CML economist Peter Charles says:
“Money market rates have recently moved higher in anticipation of a rise in base rate and some lenders have recently reflected these increases in their product pricing. Against this backdrop, consumer demand may be weaker than we would otherwise have expected. Higher interest rates will also hit the budgets of existing borrowers, although the expected modest rises in base rate will result in a relatively small proportionate rise in monthly payments for most mortgage holders. Consequently we believe there will be little change in the level of arrears this year, and we do not anticipate revising our current arrears forecast.”
Paul Hunt, managing director of Phoebus Software said: “Although property is currently highly affordable, that affordability remains largely theoretical while lenders maintain their cast iron grip on mortgage finance. These figures are a clear indication that looming rises in unemployment and spiralling inflation have left lenders convinced borrowers’ finances will not remain stable through 2011. The trouble with inflation is not that it will cause a large rate rise in the near future, as GDP forecasts remain subdued, but that increasing prices for food, clothes and especially transport are leaving less room in household budgets for servicing mortgage debt. On the demand side, the recent strengthening of sterling will be taken by many as an indicator that a rate rise is on the horizon, which could convince some would-be borrowers to keep their powder dry in the coming months.

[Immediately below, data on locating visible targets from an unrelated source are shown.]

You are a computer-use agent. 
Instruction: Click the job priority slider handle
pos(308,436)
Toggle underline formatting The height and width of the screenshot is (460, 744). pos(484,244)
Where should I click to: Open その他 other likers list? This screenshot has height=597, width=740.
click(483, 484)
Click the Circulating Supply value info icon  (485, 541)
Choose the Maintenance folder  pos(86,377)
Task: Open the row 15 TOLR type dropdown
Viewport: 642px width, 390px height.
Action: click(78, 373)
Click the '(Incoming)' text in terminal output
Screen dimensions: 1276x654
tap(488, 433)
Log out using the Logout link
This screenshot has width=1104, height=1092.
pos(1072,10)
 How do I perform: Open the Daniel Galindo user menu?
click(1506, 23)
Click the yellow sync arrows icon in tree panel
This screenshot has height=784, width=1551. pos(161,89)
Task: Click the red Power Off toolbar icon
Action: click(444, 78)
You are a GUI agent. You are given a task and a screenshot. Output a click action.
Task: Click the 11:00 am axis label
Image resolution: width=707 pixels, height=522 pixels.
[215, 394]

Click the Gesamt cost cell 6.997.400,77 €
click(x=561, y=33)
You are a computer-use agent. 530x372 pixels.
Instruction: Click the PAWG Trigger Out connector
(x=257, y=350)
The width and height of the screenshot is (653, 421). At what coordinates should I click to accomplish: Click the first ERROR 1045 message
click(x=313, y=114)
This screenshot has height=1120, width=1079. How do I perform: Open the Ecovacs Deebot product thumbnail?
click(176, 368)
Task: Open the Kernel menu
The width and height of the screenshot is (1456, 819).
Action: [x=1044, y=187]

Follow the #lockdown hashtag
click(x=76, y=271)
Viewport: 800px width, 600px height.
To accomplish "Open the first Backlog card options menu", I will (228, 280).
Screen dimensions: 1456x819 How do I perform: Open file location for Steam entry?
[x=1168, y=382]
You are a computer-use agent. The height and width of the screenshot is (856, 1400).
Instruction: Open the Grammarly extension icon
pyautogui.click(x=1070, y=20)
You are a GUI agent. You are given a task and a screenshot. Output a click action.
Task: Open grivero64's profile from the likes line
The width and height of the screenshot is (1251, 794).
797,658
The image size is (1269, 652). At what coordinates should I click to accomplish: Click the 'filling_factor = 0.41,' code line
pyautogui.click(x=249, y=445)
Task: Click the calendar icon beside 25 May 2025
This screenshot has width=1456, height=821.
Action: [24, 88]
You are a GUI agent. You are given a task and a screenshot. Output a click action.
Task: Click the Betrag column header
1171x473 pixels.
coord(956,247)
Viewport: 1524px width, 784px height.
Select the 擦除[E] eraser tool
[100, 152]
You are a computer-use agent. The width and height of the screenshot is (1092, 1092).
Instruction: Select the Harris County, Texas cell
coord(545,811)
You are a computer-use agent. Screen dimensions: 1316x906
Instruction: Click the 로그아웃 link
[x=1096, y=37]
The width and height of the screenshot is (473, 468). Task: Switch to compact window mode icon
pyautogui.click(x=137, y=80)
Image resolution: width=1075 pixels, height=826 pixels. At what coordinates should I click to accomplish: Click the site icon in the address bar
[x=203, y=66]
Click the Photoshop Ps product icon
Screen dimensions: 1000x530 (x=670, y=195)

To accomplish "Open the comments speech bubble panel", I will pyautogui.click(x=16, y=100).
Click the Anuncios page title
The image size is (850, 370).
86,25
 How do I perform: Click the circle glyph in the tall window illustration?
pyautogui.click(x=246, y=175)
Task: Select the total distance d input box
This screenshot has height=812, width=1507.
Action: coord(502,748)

“If there’s a silver lining it’s that, despite the pressures faced by borrowers, demand for mortgages has so far held up relatively well. Where mortgage products are offered, there are still plenty of buyers willing to take them up. If the private sector is able to absorb job losses following the public spending cuts and inflation is brought under control, lenders could find that borrowers appear far more secure as the year progresses”.